[Dataset entries]

-=-=-=-=-

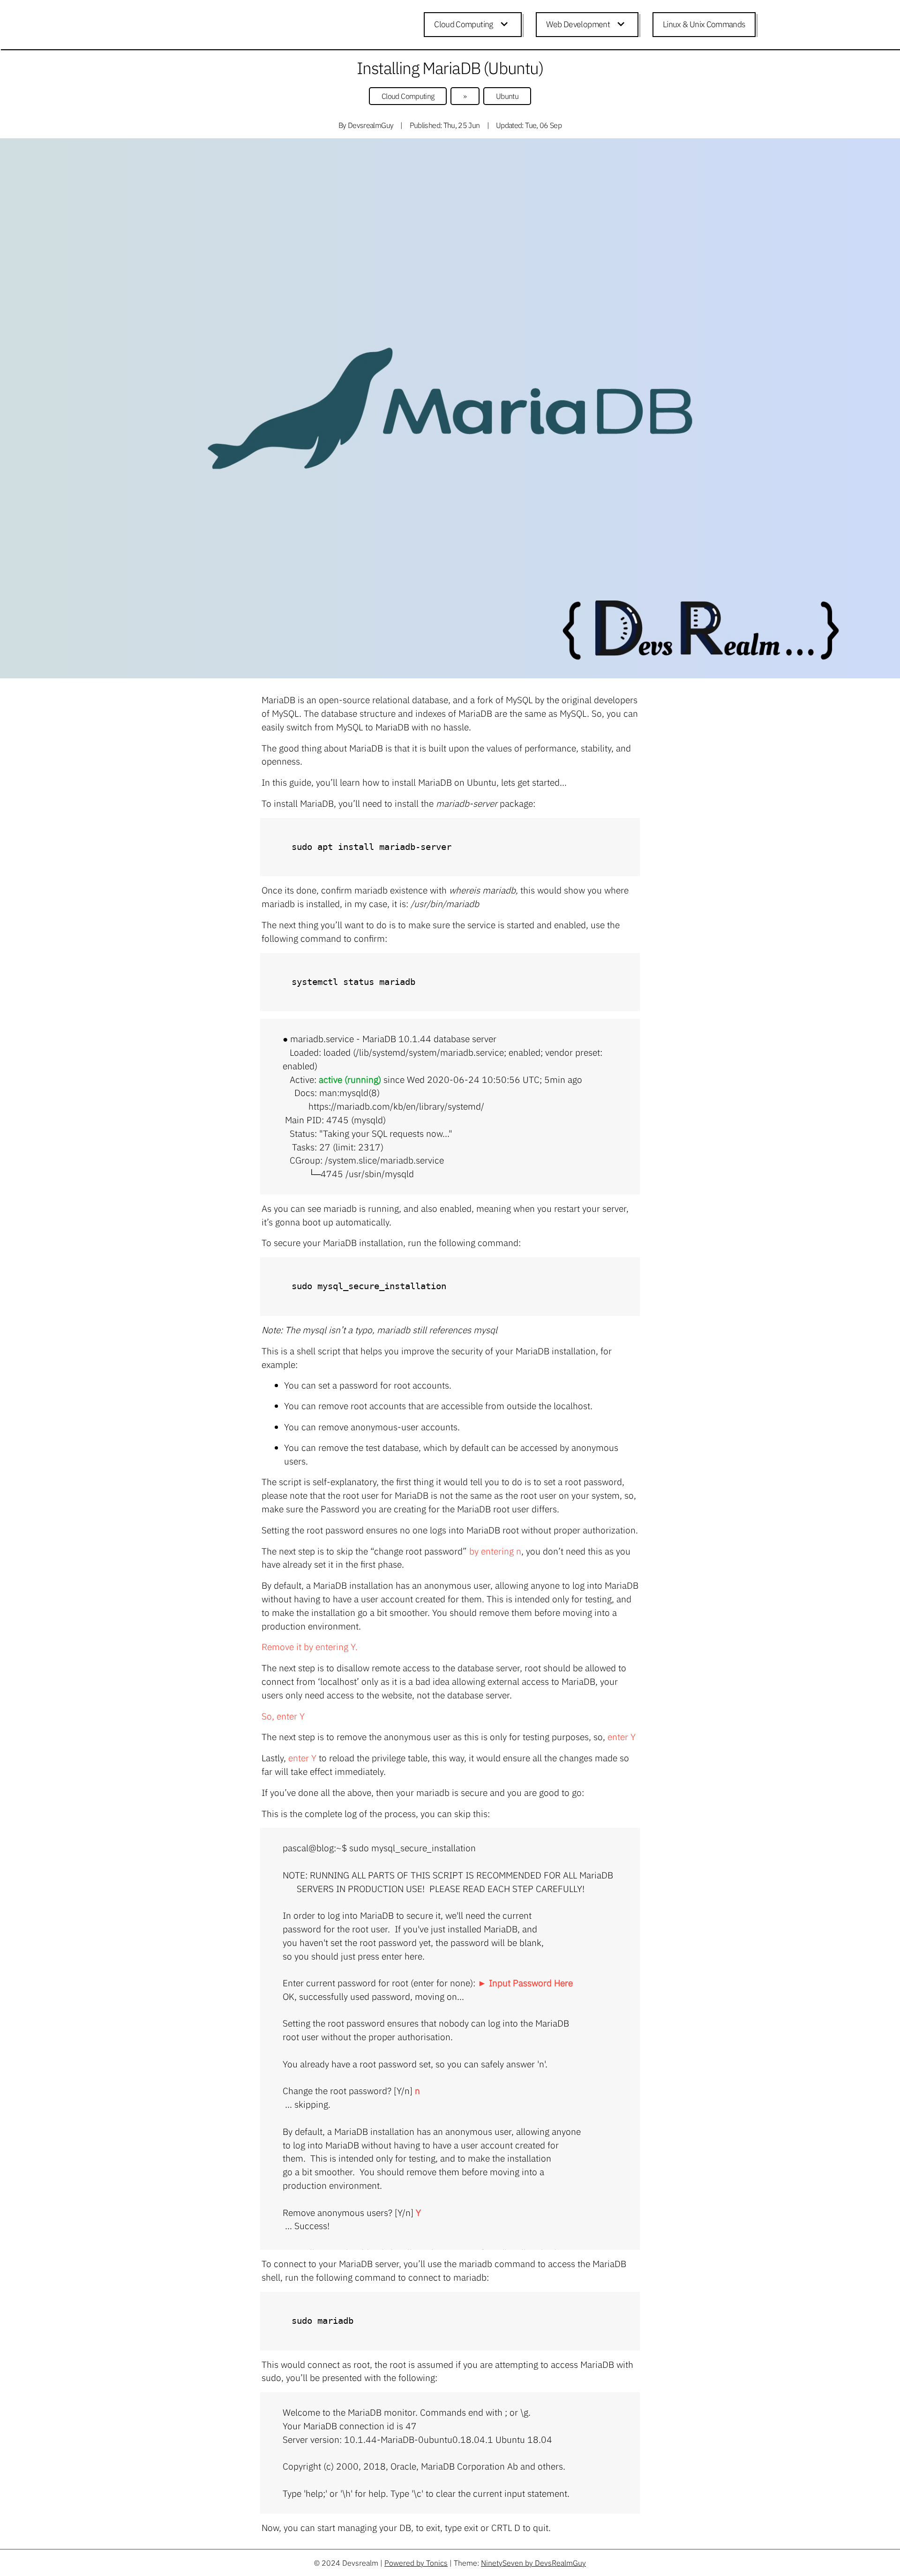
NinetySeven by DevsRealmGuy (533, 2563)
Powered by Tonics (416, 2563)
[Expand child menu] (505, 25)
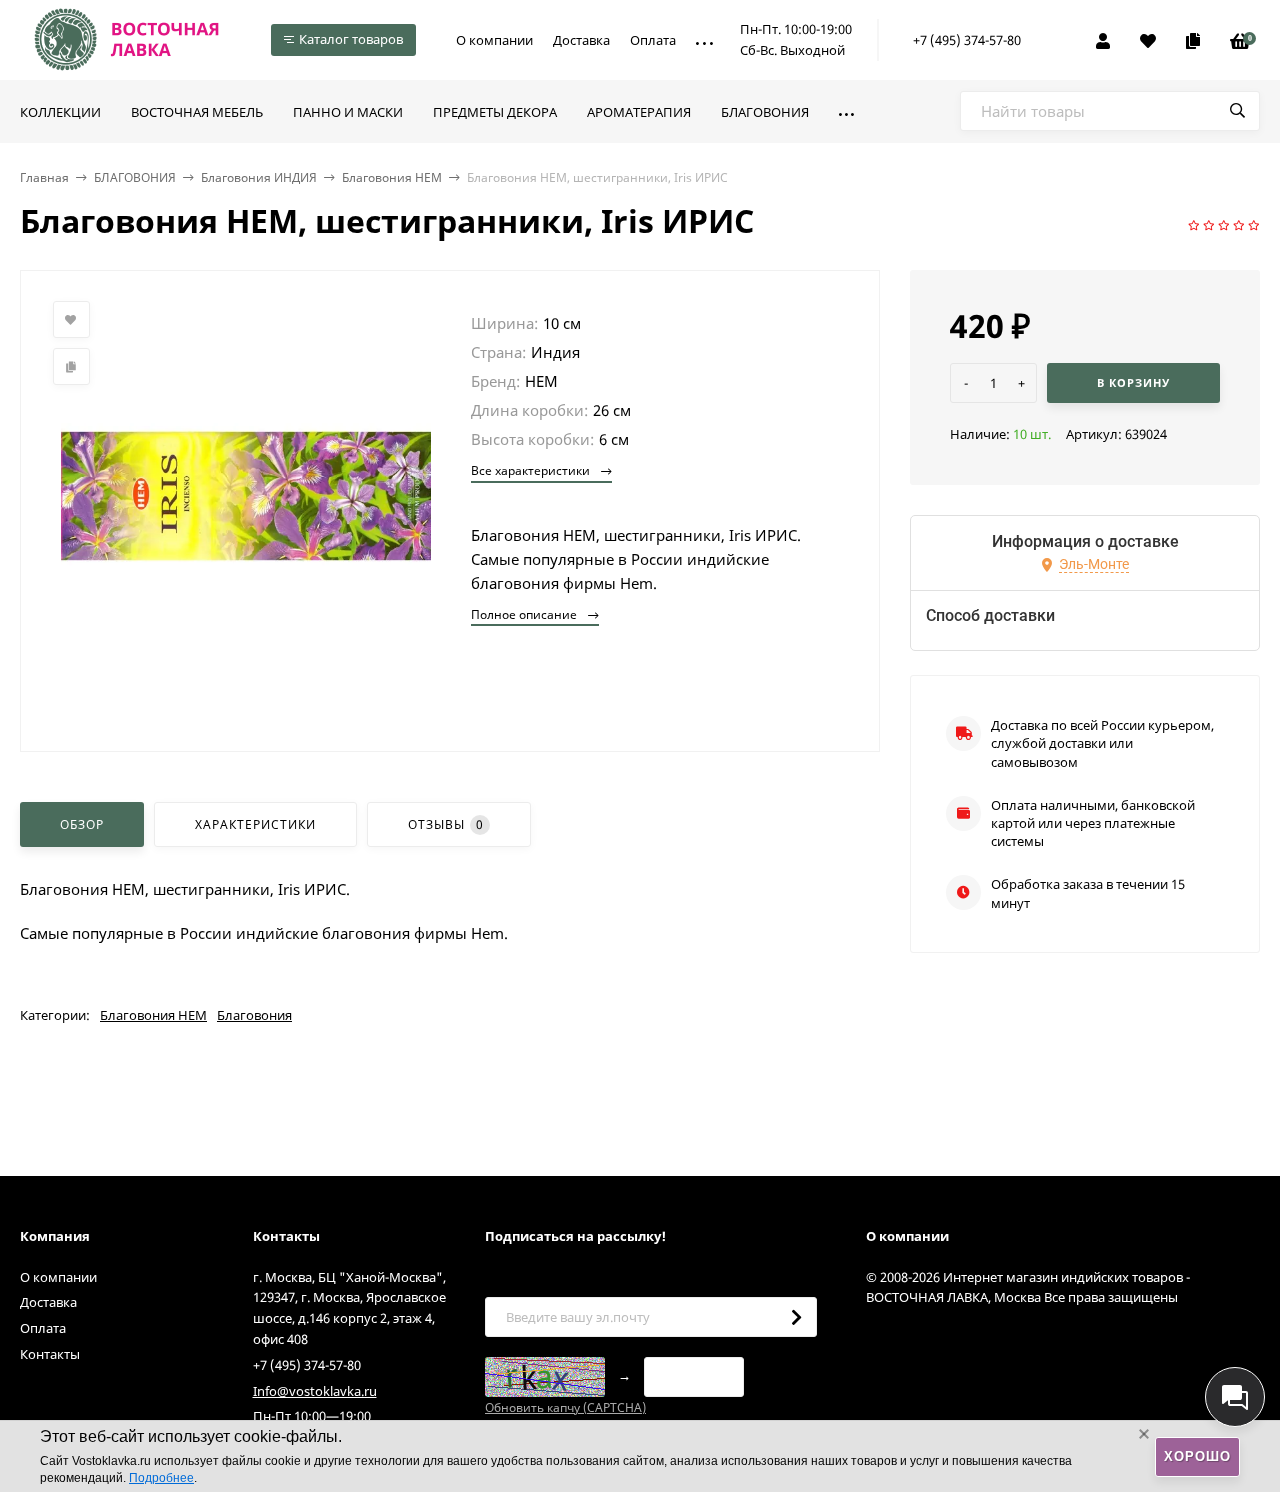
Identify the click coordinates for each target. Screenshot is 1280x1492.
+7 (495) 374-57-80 (967, 40)
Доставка (581, 40)
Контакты (50, 1354)
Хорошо (1197, 1456)
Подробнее (161, 1478)
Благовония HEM (392, 177)
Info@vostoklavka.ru (315, 1391)
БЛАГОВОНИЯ (135, 177)
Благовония (254, 1015)
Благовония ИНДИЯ (259, 177)
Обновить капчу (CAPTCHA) (565, 1407)
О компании (494, 40)
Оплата (653, 40)
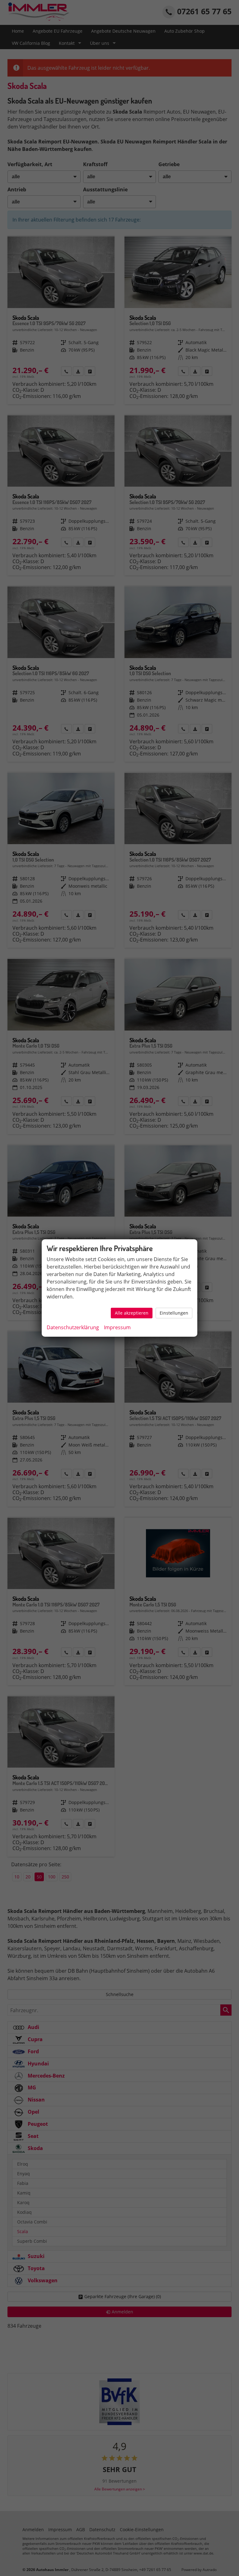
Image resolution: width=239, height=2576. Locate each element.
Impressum (117, 1327)
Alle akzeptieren (131, 1313)
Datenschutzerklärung (73, 1327)
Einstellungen (174, 1313)
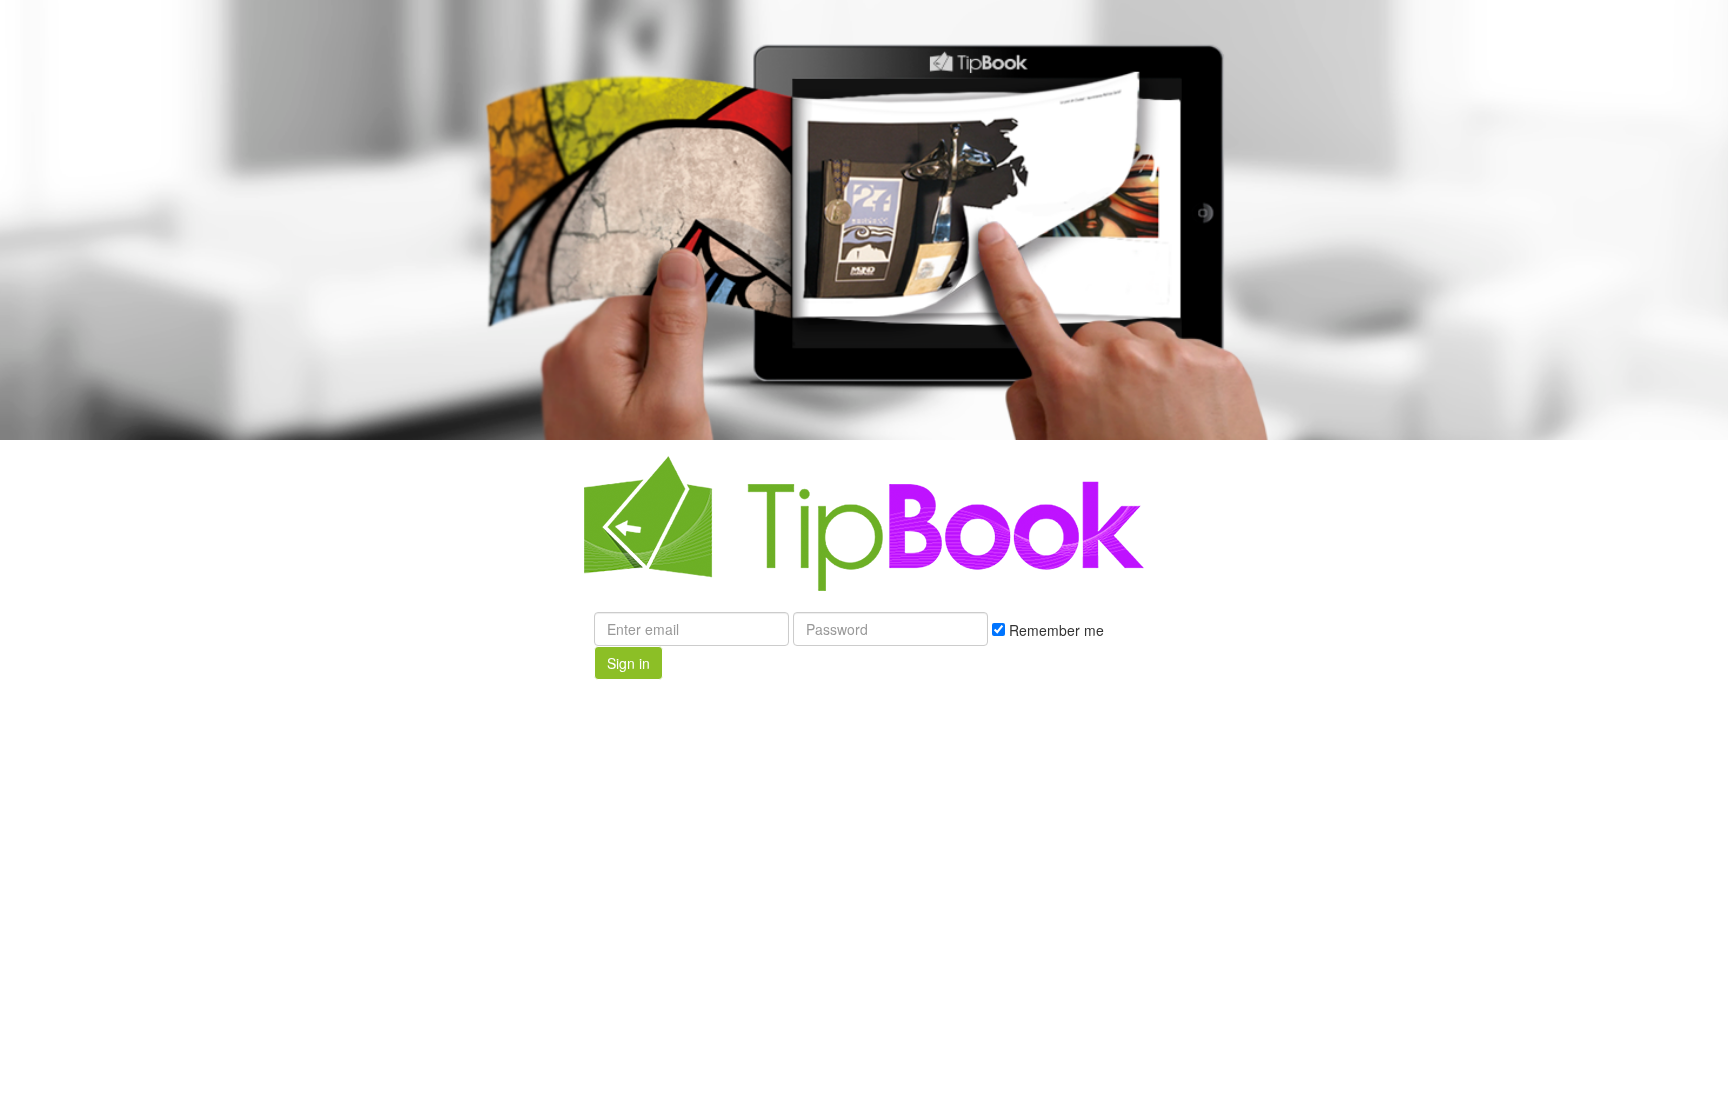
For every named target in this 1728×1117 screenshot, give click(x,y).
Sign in (628, 663)
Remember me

-=-=-=-=-

PROBLEM DETAILS> Transcribe exactly the lines above, beginning at the one with "Подробнее (161, 1478)" and going up to and including the one with "Datenschutzerklärung (73, 1327)". Pictures do not belong in the copy.

RESPONSE FOR THIS EXERCISE>
Подробнее (161, 1478)
Благовония HEM (392, 177)
Info@vostoklavka.ru (315, 1391)
БЛАГОВОНИЯ (135, 177)
Благовония (254, 1015)
Благовония ИНДИЯ (259, 177)
Обновить капчу (CAPTCHA) (565, 1407)
О компании (494, 40)
Оплата (653, 40)
Image resolution: width=239, height=2576. Locate each element.
Impressum (117, 1327)
Alle akzeptieren (131, 1313)
Datenschutzerklärung (73, 1327)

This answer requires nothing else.